=== Exercise ===
Put every line of the records below into a Markdown table with the columns Row and Line. Number the rows in order and skip the blank lines.
--- BEGIN ---
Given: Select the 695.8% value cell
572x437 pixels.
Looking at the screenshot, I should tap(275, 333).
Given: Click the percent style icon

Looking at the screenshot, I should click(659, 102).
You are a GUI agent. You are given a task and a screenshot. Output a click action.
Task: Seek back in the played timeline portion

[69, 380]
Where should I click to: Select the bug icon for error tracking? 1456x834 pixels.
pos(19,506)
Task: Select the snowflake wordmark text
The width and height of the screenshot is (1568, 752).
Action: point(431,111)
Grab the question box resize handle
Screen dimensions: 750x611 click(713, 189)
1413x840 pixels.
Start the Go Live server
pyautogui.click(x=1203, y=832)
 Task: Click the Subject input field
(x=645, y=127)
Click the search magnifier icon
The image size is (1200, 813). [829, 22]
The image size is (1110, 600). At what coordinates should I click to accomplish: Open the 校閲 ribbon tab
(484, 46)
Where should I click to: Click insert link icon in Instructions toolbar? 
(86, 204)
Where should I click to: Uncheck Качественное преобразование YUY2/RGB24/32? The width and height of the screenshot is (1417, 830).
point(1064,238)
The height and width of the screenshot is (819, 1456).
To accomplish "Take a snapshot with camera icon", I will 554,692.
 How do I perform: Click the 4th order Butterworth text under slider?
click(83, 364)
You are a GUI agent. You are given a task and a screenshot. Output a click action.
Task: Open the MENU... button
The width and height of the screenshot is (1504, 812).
--- END ---
=== Output ===
| Row | Line |
|---|---|
| 1 | Given: Select the 695.8% value cell |
| 2 | 572x437 pixels. |
| 3 | Looking at the screenshot, I should tap(275, 333). |
| 4 | Given: Click the percent style icon |
| 5 | Looking at the screenshot, I should click(659, 102). |
| 6 | You are a GUI agent. You are given a task and a screenshot. Output a click action. |
| 7 | Task: Seek back in the played timeline portion |
| 8 | [69, 380] |
| 9 | Where should I click to: Select the bug icon for error tracking? 1456x834 pixels. |
| 10 | pos(19,506) |
| 11 | Task: Select the snowflake wordmark text |
| 12 | The width and height of the screenshot is (1568, 752). |
| 13 | Action: point(431,111) |
| 14 | Grab the question box resize handle |
| 15 | Screen dimensions: 750x611 click(713, 189) |
| 16 | 1413x840 pixels. |
| 17 | Start the Go Live server |
| 18 | pyautogui.click(x=1203, y=832) |
| 19 |  Task: Click the Subject input field |
| 20 | (x=645, y=127) |
| 21 | Click the search magnifier icon |
| 22 | The image size is (1200, 813). [829, 22] |
| 23 | The image size is (1110, 600). At what coordinates should I click to accomplish: Open the 校閲 ribbon tab |
| 24 | (484, 46) |
| 25 | Where should I click to: Click insert link icon in Instructions toolbar?  |
| 26 | (86, 204) |
| 27 | Where should I click to: Uncheck Качественное преобразование YUY2/RGB24/32? The width and height of the screenshot is (1417, 830). |
| 28 | point(1064,238) |
| 29 | The height and width of the screenshot is (819, 1456). |
| 30 | To accomplish "Take a snapshot with camera icon", I will 554,692. |
| 31 |  How do I perform: Click the 4th order Butterworth text under slider? |
| 32 | click(83, 364) |
| 33 | You are a GUI agent. You are given a task and a screenshot. Output a click action. |
| 34 | Task: Open the MENU... button |
| 35 | The width and height of the screenshot is (1504, 812). |